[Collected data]
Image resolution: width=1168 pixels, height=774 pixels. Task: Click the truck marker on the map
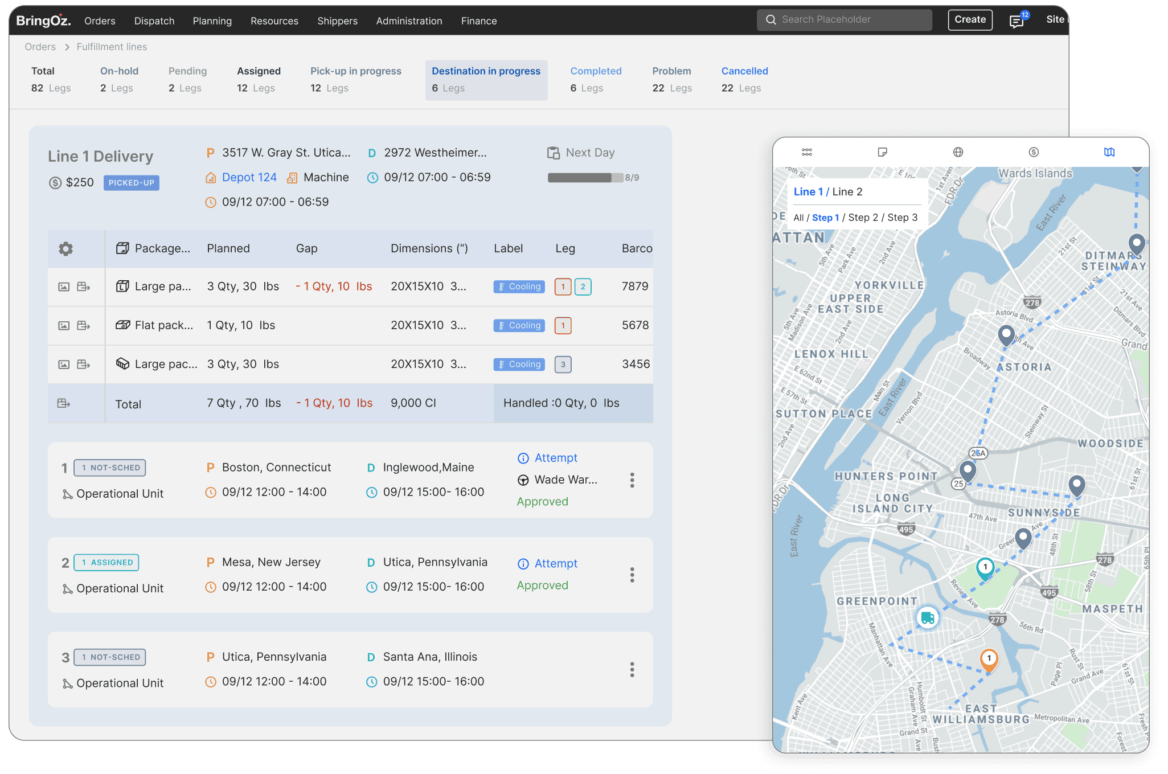(928, 617)
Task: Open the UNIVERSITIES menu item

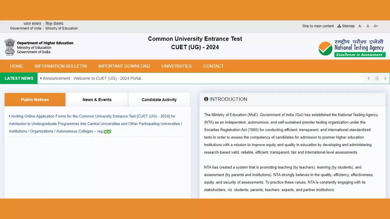Action: (176, 66)
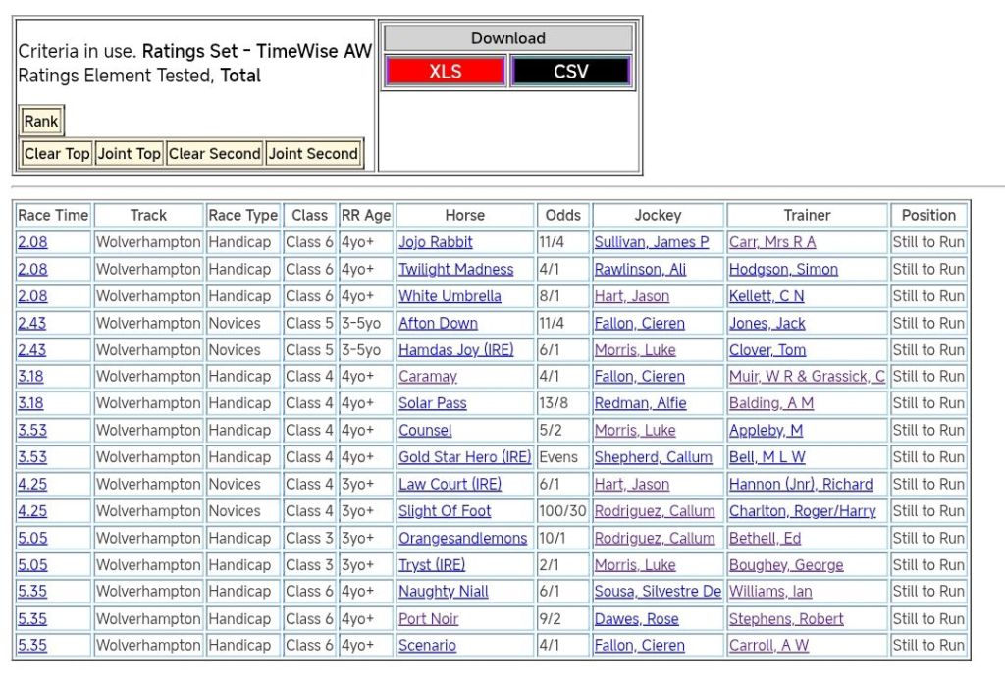The width and height of the screenshot is (1005, 680).
Task: Open trainer link Carr, Mrs R A
Action: pos(771,242)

▶ [TASK DETAILS]: Every entry above needs to be duplicated exactly, without its images.

▶ [ANSWER BELOW]:
Image resolution: width=1168 pixels, height=774 pixels. Task: Click the truck marker on the map
(928, 617)
Task: Open the UNIVERSITIES menu item

Action: (176, 66)
The width and height of the screenshot is (1005, 680).
Task: Open trainer link Carr, Mrs R A
Action: pos(771,242)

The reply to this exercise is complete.